Was passiert, wenn sich die Geschicktesten des "genre mineur", des "minderen Genres", wie die verzerrende Karikatur mitunter herablassend bezeichnet wird, an den Großen der Kunst versuchen? Fekl erzählte, dass Pancho, der Chefkarikaturist der linksliberalen Tageszeitung "Le Monde", mit seinen Zeichnungen von Literaten, Schauspielern und Sängern die Idee für die Ausstellung geliefert habe. Pancho holte zunächst seinen Freund, den Illustrator Daniel Maja, mit ins Boot, der über 100 Kinderbücher illustriert hat (u. a. die französische Ausgabe von Kästners "Emil und die Detektive"). Hinzu kamen der Pressezeichner und Plakatmaler Nicolas Vial sowie der beim Attentat auf "Charlie Hebdo" ermordete Karikaturist Honoré, der sich in der Manier des Holzschnitts den Schriftstellern angenähert hatte.

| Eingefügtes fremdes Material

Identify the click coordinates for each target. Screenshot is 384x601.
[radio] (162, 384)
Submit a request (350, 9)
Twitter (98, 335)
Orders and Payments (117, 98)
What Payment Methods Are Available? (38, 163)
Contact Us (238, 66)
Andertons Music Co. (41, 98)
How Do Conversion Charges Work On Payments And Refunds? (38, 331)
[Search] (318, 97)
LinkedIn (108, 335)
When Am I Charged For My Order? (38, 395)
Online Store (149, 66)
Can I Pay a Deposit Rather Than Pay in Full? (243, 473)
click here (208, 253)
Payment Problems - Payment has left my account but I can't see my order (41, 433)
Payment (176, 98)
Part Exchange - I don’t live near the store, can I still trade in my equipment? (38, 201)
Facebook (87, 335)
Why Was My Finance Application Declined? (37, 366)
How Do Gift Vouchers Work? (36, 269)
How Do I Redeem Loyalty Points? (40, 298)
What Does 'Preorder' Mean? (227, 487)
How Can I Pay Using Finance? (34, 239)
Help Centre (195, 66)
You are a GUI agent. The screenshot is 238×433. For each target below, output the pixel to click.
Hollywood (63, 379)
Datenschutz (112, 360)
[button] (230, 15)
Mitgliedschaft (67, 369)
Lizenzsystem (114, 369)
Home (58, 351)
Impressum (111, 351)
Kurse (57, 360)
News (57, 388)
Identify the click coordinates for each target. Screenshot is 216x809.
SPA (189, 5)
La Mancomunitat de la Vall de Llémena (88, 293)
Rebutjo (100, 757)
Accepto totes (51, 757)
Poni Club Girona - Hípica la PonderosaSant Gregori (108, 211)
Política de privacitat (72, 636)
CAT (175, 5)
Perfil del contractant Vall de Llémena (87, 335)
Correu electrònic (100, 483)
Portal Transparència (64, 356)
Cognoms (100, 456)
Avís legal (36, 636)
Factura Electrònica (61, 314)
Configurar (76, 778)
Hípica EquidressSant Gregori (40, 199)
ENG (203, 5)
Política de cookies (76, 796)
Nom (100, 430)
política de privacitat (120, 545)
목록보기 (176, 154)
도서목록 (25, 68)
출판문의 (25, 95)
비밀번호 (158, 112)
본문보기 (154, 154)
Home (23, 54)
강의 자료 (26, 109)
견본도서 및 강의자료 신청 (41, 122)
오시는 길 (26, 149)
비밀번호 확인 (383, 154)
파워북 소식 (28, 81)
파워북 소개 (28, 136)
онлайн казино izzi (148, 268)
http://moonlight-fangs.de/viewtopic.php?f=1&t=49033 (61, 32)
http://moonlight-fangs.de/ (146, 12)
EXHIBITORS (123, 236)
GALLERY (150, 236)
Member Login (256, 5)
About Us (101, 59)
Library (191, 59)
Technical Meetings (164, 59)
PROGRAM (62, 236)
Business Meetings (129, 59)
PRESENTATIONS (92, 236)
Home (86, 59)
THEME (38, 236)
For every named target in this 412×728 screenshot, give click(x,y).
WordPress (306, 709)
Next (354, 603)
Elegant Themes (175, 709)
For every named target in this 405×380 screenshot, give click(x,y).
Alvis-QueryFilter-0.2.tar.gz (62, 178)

Von den deutschen Zeichnern lud Fekl den altgedienten Karikaturisten Walter Hanel ein, der unter anderem für die Frankfurter Allgemeine Zeitung und den "Simplicissimus" zeichnete und Literaten wie Kafka oder Nabokov in symbolistischer Manier in der Ausstellung zeigt. Dazu kommen der bei Berlin arbeitende Karikaturist, Illustrator und Maler Rainer Ehrt, dessen Arbeiten die Einladungskarte zur Berleburger Schau zieren, und der in Münster lebende Frank Hoppmann, der für seine Karikaturen im Satiremagazin "Eulenspiegel" und in "Welt" und "Süddeutscher" bekannt ist.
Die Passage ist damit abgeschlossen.